- Empiezan a negociar plazos y cuotas para productos agrícolas
Gabriel Sánchez Campbell yGustavo Ortega [email protected]
Los mariscos y pescados de Centroamérica ya están garantizados para ingresar al mercado estadounidense, como parte de los acuerdos que empiezan a surgir en la VII Ronda de Negociaciones del Tratado de Libre Comercio entre el istmo y Estados Unidos, conocido como Cafta por sus siglas en inglés.
“Estados Unidos aceptó que los mariscos ingresen libremente y de manera inmediata, una vez ratificado el acuerdo”, informó un miembro del equipo negociador que pidió el anonimato.
Pargos, curvinas, meros, así como las langostas y los camarones, son parte de los productos que podrán ingresar sin ningún problema a Estados Unidos.
Este acuerdo se logró ayer en la mesa industrial del Cafta, una de las nueve instaladas en esta Ronda de Negociaciones que se desarrolla en Managua.
Los mariscos y ciertos productos del mar ingresan actualmente a Estados Unidos bajo la Iniciativa de la Cuenca del Caribe, que permite a Nicaragua exportar esos productos sin ningún tipo de restricción ni de cuotas, hasta el 2008.
Cifras oficiales indican que el 85 por ciento de las exportaciones de mariscos van a Estados Unidos. Las exportaciones de langostas y camarones generaron el año pasado 75.6 millones de dólares.
AVANCES AGRÍCOLAS
Otra novedad durante el cuarto día de negociaciones surgió en el primer encuentro para abordar el tema agrícola de la ronda, pues el tema principal fue la definición de los plazos y sistemas de intercambio que regirán este tratado.
Barbara Bowie Whitman, del equipo negociador estadounidense, dijo que la reunión se concentró en tratar los períodos para la desgravación arancelaria, teniendo 15 años como plazo máximo para reducir los aranceles a cero, aunque la negociadora no quiso confirmarlo oficialmente.
“La pintura no está seca… Estados Unidos está aceptando una propuesta para el período máximo, parece que ese va a ser el resultado (15 años), pero no voy a comentar sobre el número”, indicó.
Bowie Whitman es considerada una eminencia en comercio exterior y a ella le corresponde negociar el acceso a mercados de los productos agrícolas por la parte estadounidense. “Lo bueno es que estamos bastante de acuerdo (con Centroamérica)… todavía hay que hablar mas, pero tenemos buen entendimiento”.
En una entrevista exclusiva con LA PRENSA, la negociadora que está de visita en Nicaragua por tercera vez en 39 años, explicó que es posible que para esta semana se logren acuerdos para los períodos de desgravación de aranceles, lo que a su juicio ayudará a mejorar las ofertas de los productos a negociar.

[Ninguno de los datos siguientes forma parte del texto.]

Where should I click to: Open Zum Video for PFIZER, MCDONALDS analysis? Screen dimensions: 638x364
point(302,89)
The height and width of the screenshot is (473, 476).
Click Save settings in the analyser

La desgravación de aranceles está colocada en grupos o “canastas” que van de la “A” a la “D”, siendo la primera la de acceso inmediato con cero arancel.

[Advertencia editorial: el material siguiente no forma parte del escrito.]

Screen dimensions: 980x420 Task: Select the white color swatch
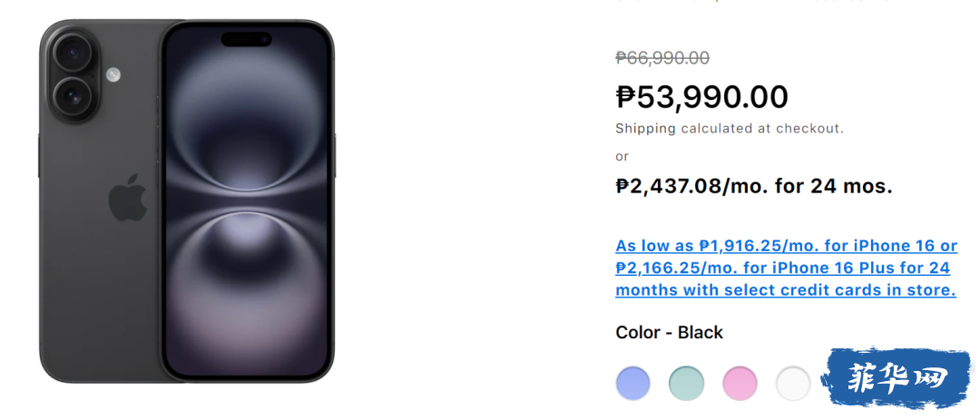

Según los cálculos del Presidente de la República, Enrique Bolaños, en la parte agrícola a Nicaragua le tomará 15 años, al igual que al resto del istmo, “enchufarse” directamente al Tratado de Libre Comercio que en estos momentos negocia Centroamérica con Estados Unidos.

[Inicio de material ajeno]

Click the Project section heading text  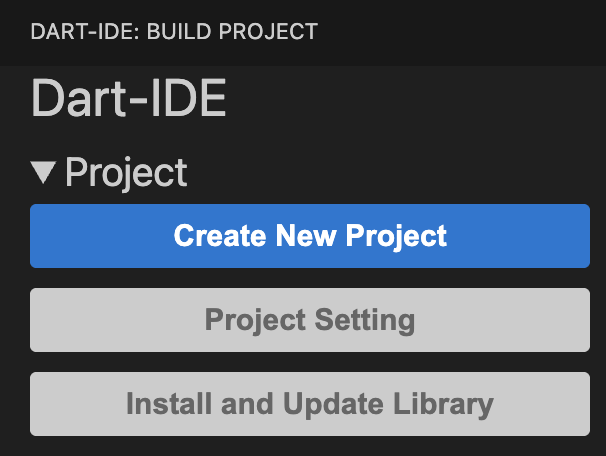pyautogui.click(x=126, y=173)
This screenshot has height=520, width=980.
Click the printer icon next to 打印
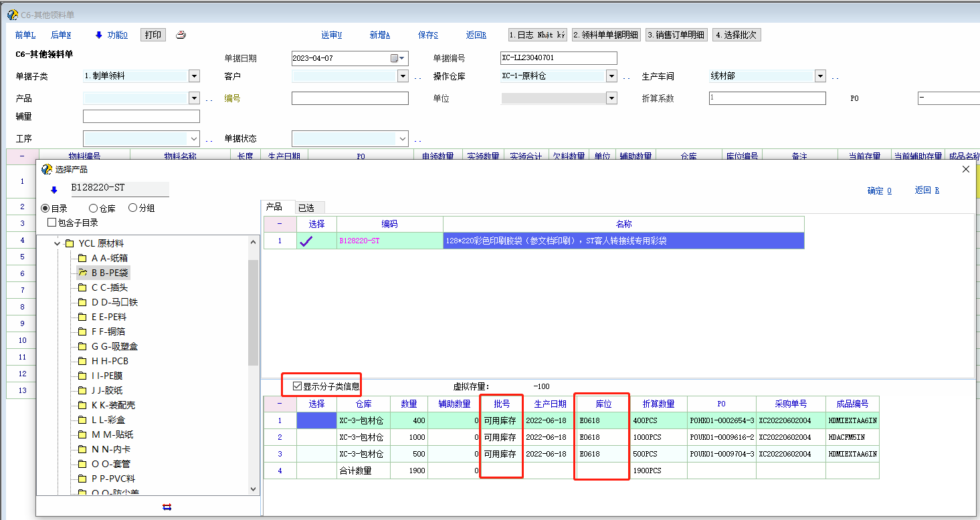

“Tenemos que ajustarnos poco a poco… en la parte agrícola. (Se necesitan) esos 15 años para que ellos (Estados Unidos) vayan desapareciendo los subsidios que son enormes en Europa y Norteamérica. Y nosotros nos vayamos ajustando en productividad también”, dijo ayer tras un encuentro con los directivos del Consejo Superior de la Empresa Privada (Cosep).
Bowie Whitman aclaró que en Managua no se hablará de ofertas, y sobre los subsidios, tema que ha provocado mucha controversia, reconoció que no se ha hablado formalmente, “creo que es posible que presentemos algo en escrito próximamente”.
Anastasio Somarriba, presidente del Cosep, dijo que ellos mantienen el apoyo al tema de compensaciones en la parte agrícola.
“Sin duda (en las negociaciones del Cafta) hay que pedir algunas compensaciones por el hecho de que ellos (Estados Unidos) no pueden quitarse los subsidios agrícolas… pero en algunas cosas Estados Unidos debe ceder ”, puntualizó.
El jefe negociador de El Salvador en el Cafta, Eduardo Ayala, confirmó que aún no han abordado el tema de los subsidios y apoyos domésticos al agro, pero comentó que están trabajando en la búsqueda de soluciones.
“La más fácil (de las soluciones) es que excluyan del libre comercio el producto subsidiado… pero también pueden analizarse mecanismos de corrección de las distorsiones”, indicó.